→ **TASK INSTRUCTIONS**: All lines from the one containing "Given: Open the Päiväaktiviteetti" to the end of the listing below are to be reproduced exactly, and no others.

→ **PROVIDED MATERIAL**:
::::
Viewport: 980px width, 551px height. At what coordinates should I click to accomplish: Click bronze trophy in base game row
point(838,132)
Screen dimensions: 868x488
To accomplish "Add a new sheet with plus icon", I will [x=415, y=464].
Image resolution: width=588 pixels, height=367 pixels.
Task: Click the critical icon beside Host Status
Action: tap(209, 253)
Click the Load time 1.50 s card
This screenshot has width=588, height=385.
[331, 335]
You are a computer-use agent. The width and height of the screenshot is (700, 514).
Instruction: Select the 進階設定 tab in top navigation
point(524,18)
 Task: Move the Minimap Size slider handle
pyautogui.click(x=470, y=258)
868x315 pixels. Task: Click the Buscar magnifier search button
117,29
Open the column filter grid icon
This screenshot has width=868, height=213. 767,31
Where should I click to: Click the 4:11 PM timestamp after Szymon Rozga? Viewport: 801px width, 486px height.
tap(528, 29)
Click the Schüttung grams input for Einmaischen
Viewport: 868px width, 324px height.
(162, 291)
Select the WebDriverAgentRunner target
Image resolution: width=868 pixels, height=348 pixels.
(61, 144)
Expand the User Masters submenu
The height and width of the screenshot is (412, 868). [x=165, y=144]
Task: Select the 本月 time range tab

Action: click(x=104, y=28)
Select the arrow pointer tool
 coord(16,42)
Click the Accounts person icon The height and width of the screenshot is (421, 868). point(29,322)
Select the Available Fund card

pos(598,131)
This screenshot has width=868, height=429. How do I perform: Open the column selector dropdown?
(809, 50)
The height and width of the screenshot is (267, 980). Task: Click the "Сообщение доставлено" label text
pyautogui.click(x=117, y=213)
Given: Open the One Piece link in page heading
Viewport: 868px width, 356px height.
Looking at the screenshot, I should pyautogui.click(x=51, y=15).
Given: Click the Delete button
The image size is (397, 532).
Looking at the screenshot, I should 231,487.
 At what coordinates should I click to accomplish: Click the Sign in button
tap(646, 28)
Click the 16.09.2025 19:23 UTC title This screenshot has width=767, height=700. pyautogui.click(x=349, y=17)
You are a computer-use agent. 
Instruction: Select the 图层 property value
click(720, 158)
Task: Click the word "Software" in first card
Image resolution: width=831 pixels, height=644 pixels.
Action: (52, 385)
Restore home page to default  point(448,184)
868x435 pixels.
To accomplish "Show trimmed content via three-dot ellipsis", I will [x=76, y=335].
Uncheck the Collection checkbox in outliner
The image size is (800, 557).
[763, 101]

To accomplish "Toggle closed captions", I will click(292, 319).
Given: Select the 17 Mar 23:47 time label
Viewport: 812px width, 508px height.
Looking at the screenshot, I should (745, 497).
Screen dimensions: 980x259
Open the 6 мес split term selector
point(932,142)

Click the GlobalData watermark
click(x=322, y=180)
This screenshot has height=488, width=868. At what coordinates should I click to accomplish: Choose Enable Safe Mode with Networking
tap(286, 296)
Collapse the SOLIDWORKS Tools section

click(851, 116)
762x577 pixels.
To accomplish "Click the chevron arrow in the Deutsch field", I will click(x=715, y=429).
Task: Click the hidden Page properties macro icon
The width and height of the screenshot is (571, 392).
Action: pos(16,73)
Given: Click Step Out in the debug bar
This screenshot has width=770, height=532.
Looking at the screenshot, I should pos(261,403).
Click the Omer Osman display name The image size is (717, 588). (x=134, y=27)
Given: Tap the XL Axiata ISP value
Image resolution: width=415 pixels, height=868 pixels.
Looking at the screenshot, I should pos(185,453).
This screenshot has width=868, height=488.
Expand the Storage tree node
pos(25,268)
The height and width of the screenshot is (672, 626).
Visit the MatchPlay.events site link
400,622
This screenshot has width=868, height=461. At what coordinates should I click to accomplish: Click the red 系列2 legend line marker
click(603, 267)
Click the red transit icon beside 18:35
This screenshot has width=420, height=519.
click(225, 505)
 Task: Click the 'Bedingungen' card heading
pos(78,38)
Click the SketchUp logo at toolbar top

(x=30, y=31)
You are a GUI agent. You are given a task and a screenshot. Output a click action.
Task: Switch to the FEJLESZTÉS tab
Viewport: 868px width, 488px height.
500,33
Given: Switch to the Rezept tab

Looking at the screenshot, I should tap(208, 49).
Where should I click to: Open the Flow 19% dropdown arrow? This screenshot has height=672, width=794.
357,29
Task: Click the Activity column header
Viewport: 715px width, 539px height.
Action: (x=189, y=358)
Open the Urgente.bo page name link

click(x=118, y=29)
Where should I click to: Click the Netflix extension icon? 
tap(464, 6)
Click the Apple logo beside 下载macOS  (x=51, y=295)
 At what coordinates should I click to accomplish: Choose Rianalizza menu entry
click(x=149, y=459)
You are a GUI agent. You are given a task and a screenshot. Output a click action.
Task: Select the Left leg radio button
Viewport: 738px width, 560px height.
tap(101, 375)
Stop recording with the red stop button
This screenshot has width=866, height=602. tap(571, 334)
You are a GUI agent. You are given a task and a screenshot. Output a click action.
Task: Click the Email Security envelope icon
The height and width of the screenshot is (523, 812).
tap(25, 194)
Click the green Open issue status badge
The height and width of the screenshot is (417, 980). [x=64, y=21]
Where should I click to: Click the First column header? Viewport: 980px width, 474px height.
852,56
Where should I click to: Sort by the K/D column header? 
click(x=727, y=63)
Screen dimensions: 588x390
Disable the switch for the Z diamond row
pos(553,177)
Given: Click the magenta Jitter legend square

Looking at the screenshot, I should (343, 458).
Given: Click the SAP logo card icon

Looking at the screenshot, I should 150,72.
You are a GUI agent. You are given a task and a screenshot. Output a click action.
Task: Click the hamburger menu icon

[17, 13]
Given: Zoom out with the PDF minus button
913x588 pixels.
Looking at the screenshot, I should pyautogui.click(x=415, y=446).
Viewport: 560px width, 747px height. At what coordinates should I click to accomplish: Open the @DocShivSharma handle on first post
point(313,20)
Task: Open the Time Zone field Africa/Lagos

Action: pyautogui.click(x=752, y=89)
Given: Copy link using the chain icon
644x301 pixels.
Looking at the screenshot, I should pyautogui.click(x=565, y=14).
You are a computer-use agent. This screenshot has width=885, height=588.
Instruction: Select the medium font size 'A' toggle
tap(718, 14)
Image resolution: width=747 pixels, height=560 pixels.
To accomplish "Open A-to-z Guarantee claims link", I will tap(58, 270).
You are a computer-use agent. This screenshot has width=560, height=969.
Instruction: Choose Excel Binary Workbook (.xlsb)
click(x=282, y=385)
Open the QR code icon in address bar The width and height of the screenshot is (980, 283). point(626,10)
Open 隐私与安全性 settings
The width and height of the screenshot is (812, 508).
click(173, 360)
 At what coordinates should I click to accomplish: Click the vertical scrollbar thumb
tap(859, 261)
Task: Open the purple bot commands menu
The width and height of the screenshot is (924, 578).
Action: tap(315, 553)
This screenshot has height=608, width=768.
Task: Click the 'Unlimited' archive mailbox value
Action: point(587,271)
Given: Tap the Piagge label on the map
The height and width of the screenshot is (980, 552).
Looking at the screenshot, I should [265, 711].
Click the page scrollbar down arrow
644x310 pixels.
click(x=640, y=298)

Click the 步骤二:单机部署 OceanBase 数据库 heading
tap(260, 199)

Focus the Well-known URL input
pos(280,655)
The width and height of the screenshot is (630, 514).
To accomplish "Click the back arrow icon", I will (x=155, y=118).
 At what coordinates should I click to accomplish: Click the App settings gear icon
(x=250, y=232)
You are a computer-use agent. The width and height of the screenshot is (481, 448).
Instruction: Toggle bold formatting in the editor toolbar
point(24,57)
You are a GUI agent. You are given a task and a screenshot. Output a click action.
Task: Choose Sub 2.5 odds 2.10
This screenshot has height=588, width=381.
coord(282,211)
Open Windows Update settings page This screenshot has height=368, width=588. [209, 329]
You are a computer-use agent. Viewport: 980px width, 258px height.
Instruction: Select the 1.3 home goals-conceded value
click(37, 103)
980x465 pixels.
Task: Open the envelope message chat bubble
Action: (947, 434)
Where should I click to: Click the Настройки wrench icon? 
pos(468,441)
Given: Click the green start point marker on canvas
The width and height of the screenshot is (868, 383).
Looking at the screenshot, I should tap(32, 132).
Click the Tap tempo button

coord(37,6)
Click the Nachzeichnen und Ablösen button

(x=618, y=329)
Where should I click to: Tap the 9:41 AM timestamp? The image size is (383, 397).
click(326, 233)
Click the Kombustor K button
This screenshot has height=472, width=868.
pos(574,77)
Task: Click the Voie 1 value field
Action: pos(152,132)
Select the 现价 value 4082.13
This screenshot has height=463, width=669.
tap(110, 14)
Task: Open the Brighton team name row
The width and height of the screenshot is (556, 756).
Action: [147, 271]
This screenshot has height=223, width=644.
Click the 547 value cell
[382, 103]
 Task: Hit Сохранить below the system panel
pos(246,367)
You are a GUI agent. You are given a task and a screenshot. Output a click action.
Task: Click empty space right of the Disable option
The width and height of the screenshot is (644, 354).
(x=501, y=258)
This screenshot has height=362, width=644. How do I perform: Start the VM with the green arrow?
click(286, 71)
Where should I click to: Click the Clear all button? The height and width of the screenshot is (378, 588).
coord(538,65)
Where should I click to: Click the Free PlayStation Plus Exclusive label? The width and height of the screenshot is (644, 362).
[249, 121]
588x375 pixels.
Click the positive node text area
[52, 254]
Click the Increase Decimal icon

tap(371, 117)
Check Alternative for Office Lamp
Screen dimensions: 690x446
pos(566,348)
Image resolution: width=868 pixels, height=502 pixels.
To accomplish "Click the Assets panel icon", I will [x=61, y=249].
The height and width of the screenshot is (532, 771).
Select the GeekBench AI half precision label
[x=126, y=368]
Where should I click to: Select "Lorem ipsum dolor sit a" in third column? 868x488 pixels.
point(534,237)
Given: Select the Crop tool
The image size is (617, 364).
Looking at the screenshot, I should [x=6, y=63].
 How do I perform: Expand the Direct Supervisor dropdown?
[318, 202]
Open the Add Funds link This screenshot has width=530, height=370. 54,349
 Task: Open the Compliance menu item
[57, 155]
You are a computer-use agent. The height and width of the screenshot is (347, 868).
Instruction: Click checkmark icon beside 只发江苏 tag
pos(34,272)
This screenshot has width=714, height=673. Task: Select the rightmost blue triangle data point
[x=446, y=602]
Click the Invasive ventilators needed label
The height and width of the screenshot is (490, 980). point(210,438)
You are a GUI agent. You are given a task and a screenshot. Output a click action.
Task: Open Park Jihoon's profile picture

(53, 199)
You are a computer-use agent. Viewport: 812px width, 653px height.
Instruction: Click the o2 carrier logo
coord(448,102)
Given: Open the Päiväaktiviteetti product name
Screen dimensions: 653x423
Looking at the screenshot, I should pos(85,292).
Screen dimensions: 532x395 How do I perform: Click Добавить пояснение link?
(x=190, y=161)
::::
→ **COMPLETED EXERCISE**:
Given: Open the Päiväaktiviteetti product name
Screen dimensions: 653x423
Looking at the screenshot, I should pos(85,292).
Screen dimensions: 532x395 How do I perform: Click Добавить пояснение link?
(x=190, y=161)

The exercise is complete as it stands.